Wednesday, December 24, 2008

Come Christmas Eve...

Was not able to be with my family tonight, but I was with my friends and her. It was really worth it. For the first time, I was able to spend my Christmas with my special someone. Even though I was "working" during that night, it wasn't a bother to me. I was also happy that Mel was also there to go with me. Even though she really doesn't want to go to work.

She gave me gifts, to which I thought she wouldn't give me one. She gave me two. I love it. Thanks Babe!

Merry Christmas! :)

Monday, December 22, 2008

Got an upgrade!

I think this is the first time I bought myself something I like. That's because most of my money went to my past relationship.

I love how my PC works now. Not that I didn't like it before, it's much more faster now. New LCD and PC... Damn! More gaming experience! Get ready to play CoD4! Yehey!

Thursday, December 18, 2008

Too much is too much...

I find it hard to believe that she loves me like that. Sometimes she makes me feel like just a friend, but most of the time, she does simple things that shows she loves me.

I slept at her house the other day.

It really felt good knowing someone loves you with trust. I thought trust can be gained easily by someone you really love, and loves you back. But I was completely wrong. With my ex, I was never really completely happy when we got back together. It was as if I was living her life, not mine. Showing her how much she meant to me was being an obligation just to save the relationship we had.

There would come a time where you'll get fed up on how she treats you, how she looks at you, and how she makes you feel. Forgiveness is part of love, right? You can never forgive if you can't forget.

I don't want to regret anything, coz I know what happend taught me a lot of things. I'm happy right now... Completely HAPPY! Cheezy as it may seem, I really love my babe.

Monday, December 15, 2008

My thoughts right now...

Was I happy this past few months? Will I be happy the rest of the year? Which is a few weeks from now. I'm sure I will be. So far, so good... I'm contented.

I'm afraid of showing her how much she means to me. I'm afraid to hold her tight, she might let go. I am contented, in a way that I have everything I need. But is she? There are a lot of things that's new to her. I don't really know how I'm going to show her that. Teach her that even. There's a big part of me that wants to tell her everything. But that small part of me that just wants to say "Whatever happens, happens..."

My past relationships always plans for the future. But this time, I'm happy the way things are. The way they work out. I don't really have to plan 3 to 5 years from now. What will happen or whatever. There's really no point right? If it works out, then good. If not, then bad. I'll just plan for my career.

One thing I learn while being with her for almost a month already, is being happy. Not making things complicated when life can still be as simple as 1,2,3...
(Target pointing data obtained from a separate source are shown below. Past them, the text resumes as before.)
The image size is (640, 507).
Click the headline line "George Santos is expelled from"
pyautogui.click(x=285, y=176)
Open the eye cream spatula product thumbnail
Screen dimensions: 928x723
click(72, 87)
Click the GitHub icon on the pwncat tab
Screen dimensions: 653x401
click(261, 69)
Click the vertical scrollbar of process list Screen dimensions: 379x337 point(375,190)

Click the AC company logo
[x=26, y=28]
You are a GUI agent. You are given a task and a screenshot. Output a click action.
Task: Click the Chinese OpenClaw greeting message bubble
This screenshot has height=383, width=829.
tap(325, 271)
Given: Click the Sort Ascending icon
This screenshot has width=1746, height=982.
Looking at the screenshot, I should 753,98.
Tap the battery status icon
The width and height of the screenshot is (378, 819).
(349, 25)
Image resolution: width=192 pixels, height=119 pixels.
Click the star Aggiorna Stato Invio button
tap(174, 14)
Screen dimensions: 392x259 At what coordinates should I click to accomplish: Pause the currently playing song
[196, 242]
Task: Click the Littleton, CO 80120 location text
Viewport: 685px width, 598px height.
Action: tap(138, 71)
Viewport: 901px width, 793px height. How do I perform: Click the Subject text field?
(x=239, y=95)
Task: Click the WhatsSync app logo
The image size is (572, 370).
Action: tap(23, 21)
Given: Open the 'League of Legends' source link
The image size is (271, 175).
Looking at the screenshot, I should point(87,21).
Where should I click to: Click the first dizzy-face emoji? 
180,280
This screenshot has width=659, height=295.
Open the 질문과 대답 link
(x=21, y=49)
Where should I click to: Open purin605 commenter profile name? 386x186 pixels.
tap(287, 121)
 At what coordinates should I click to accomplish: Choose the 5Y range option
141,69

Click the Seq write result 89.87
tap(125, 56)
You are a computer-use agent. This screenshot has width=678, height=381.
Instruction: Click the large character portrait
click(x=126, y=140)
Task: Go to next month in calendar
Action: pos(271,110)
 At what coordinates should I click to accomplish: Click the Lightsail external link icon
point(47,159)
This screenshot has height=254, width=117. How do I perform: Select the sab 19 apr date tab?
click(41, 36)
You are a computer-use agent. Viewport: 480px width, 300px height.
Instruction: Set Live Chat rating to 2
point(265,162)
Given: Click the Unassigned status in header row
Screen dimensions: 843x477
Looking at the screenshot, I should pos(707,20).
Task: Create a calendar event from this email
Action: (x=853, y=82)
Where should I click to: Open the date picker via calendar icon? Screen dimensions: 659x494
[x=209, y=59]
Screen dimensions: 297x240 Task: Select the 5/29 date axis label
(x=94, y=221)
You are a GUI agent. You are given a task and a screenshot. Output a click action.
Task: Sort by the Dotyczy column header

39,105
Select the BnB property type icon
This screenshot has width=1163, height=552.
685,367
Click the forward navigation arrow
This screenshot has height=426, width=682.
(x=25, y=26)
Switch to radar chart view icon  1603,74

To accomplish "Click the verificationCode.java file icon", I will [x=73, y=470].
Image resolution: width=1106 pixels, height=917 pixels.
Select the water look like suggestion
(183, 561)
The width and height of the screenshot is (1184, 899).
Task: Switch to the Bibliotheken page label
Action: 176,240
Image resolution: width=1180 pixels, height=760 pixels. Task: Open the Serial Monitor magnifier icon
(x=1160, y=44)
Right now. I am Happy! and I hope it won't end soon...

Saturday, December 13, 2008

My 2008... A lot happened.

This year... was the most unforgettable year I had, so far. As the title says, a lot happened. It was a long year!

The only thing I regret was not being able to talk to my friend one last time before she passed away. It was my fault, and I hated myself for that. I wasn't even there for her.

I also had the longest on & off relationship! Talk about breaking up every other day and getting back together within the day. Stupid huh? That's me. 100% stupidity is written all over my back! But I learned a lot. Especially letting go of something that will never really work. And accepting the fact that relationship without trust is just plain dumb!

Turned 24 last Dec 5

Yeah! I'm old enough already! I thought of why is it a big deal when your 22 and up, you should at least be independent! I really don't think that's true. I'm enjoying almost everything right now. Why would I have to problem about bills and stuff if I don't really have to. Right?

Monday, January 16, 2006

Sonia's - Anti-MEAT resto

whaaa! it was just yesterday when we went to this restaurant where you have to eat GRASS! i have nothing against salads, but eating a "complete meal" without meat?! no way! its in Tagaytay! im not sure bout the spelling of the name though. NO MENU! >_< everybody eats the same thing! 1st course: salad, 2nd: pasta (oh no! not ur usual ground beef sauce!) with uhhhMmm.. mushroom sauce? not a single meat! 3rd: turon! (that's the only thing i like!) there's no Coke! Pepsi or any softdrinks.. it was almost HELL!! i knw i should be eating healthy food.. but that's too much for me! if we're going back there.. im bringing my own food! hehehhe!

Wednesday, January 04, 2006

CLASSES STARTS 2day! damn it..

after 2 weeks of vacation (*sigh*).. we're back in school. at least i get to be with my wacky classmates. badnews is, defense schedule is posted! (tananananan!) this is going to freak me out! but still, our schedule is not posted yet! that's much more creepy! they might tell us the day before.. (God help me!) hayy.. i wish we can finish it on time. :( i really do hope i'll graduate this year!

Lesson for the day: THESIS is no JOKE!